=== Excerpt provided ===
Cases 1 and 2 are, in my opinion, better served by a "fail" command keyword that clearly indicates (after some getting used to it) a change in the program flow and which is not subject to any inconvenient tradition as regards its full syntax.

What follows from that, however, whether we like it or not, is that the positioning of "err" as the last return parameter is soon to become law rather than convention. That is one of many "unintended" or "collateral" consequences that need to be taken into consideration.

There will be many other such consequences, from minimal to disastrous, some that only opportunistically piggy-back on the proposal. I would personally err on the side of caution, I do understand why the Go Team and Robert in particular are seeking support and no doubt are hurt that resistance turned out to be so great.

It's a clash of political ideologies, perhaps we need to dig a lot deeper to seek the real roots that need some gardening attention.

griesemer commented 5 years ago

@lootch Do you have a particular concern with error needing to be the last return parameter for try to work? Isn't that already a de-facto convention?

(As an aside, we're not "hurt" about the resistance - mostly flabbergasted about the outsize reaction.)

therealplato commented 5 years ago

@griesemer sorry for the hoary car analogy but the proposals feel like "We've decided we'll add either a diesel fuel system to all gasoline cars, or a battery and electric motor to all gasoline cars." Go's error handling is good enough. I'm concerned that the value added will be less than the costs, including new footguns and mental overhead.

timtadh commented 5 years ago

I just want to write a quick comment saying that having written a lot of Go (I have been using Go since its first public release in 2009 -- see my github) I would welcome improve ergonomics around error handling. While the explicitness of Go's error handling is nice it is also a pain in sequential code. The lack of introspection and typing around the actual values themselves (which is being addressed in a different proposal) does not in my experience actually improve the resiliency of the program.

I got annoyed enough at this few years ago I actually wrote some sugar around panic and recover to allow them to work (mostly) like unchecked exceptions: https://hackthology.com/exceptions-for-go-as-a-library.html . Actually using those wrappers is a bad idea because of were the community is at. However, I continue to believe improving the ergonomics around error handling is a win.

It seems crazy that people are ardently arguing for keeping an extremely verbose but unhelpful way of propagating error conditions. I have written and found real bugs in my code (and other's code) where people have messed up the if err != nil condition and created bugs. There is really no reason for those bugs to ever get written. Static checking can help but not eliminate these bugs.

I support the proposals to improve the ergonomics around error handling.

rsc commented 5 years ago

The proposal process is for, to quote https://golang.org/s/proposal, "Proposing Changes to Go." This issue is not proposing a change, so really it is a bit of a category error. If someone filed a proposal titled "leave select alone" we would just close it as not a proposal.

But really this issue is just an extension of the discussion of other issues like #32437, so I will leave it open as a good place to discuss "do nothing".

I've marked it Proposal-Hold to indicate that there's not a specific decision here, more of a meta-decision.

lpar commented 5 years ago

Side: It strikes me as strange that this issue has 1335 upvotes while the try proposal (#32437) has only 279 downvotes.

The try proposal was locked by the time I became aware of it, so I couldn't downvote it. I assume that's also why this proposal was entered to start with.

lootch commented 5 years ago

On 7/2/19, Robert Griesemer notifications@github.com wrote:

@lootch Do you have a particular concern with error needing to be the last return parameter for try to work? Isn't that already a de-facto convention?
===
What to do
[1] Say whether each statement below agrees with the discussion of Go error handling, answering yes or no and quoting the words of the text that decide it.
(a) timtadh has used Go since its first public release in 2009.
(b) rsc closed the issue as not a proposal.
(c) lpar was able to downvote the try proposal.
[2] Write out the stretch of records from the start through the line containing "tap(488, 491)", both ends included. Keep the requests, and offset every coordinate in the answers by -97.
=== Dataset content ===
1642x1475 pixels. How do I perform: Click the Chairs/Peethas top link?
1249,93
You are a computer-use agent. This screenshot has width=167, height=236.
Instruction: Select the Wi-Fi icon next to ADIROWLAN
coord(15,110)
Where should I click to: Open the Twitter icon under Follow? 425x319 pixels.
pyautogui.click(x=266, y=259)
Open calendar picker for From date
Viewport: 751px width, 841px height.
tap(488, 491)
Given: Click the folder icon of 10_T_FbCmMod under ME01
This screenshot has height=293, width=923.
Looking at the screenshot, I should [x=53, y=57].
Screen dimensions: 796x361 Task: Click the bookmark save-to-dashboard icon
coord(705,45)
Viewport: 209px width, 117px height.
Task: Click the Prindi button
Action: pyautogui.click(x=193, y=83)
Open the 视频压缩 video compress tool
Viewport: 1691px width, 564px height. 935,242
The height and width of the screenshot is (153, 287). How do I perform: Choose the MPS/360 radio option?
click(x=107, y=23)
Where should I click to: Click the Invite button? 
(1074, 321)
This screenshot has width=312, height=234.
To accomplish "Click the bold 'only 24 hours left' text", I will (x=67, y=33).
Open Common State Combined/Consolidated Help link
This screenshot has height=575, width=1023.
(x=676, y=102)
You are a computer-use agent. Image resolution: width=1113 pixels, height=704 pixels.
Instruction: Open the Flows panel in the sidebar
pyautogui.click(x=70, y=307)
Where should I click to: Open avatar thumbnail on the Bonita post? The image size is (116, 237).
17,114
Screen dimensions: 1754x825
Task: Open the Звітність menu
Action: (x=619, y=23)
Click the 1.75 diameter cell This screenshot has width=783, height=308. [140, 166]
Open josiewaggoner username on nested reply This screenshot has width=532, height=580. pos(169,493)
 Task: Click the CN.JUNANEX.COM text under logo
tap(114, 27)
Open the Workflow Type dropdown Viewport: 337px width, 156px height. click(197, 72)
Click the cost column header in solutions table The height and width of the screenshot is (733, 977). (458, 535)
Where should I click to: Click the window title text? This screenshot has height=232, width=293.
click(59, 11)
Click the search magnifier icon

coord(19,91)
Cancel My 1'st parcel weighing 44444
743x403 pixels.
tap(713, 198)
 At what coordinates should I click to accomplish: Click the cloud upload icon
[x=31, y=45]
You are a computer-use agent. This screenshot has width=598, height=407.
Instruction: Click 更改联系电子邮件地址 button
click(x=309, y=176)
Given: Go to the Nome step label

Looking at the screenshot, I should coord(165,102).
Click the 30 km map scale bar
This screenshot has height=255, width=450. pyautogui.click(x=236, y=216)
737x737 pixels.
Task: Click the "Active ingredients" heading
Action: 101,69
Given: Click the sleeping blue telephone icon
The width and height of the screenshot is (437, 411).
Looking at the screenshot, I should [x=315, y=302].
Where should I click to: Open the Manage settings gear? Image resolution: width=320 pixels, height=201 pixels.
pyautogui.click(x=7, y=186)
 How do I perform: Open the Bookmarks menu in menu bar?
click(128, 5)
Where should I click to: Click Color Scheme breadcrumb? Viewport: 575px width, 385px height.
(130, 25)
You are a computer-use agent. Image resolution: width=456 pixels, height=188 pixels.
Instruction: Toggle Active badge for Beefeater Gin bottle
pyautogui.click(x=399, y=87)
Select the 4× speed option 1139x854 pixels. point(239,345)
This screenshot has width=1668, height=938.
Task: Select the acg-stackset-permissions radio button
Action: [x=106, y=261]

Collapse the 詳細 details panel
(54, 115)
===
Answer list
[1]
(a) Yes: "I have been using Go since its first public release in 2009"
(b) No: "I will leave it open as a good place to discuss "do nothing"."
(c) No: "The try proposal was locked by the time I became aware of it, so I couldn't downvote it."

[2]
1642x1475 pixels. How do I perform: Click the Chairs/Peethas top link?
1152,-4
You are a computer-use agent. This screenshot has width=167, height=236.
Instruction: Select the Wi-Fi icon next to ADIROWLAN
coord(-82,13)
Where should I click to: Open the Twitter icon under Follow? 425x319 pixels.
pyautogui.click(x=169, y=162)
Open calendar picker for From date
Viewport: 751px width, 841px height.
tap(391, 394)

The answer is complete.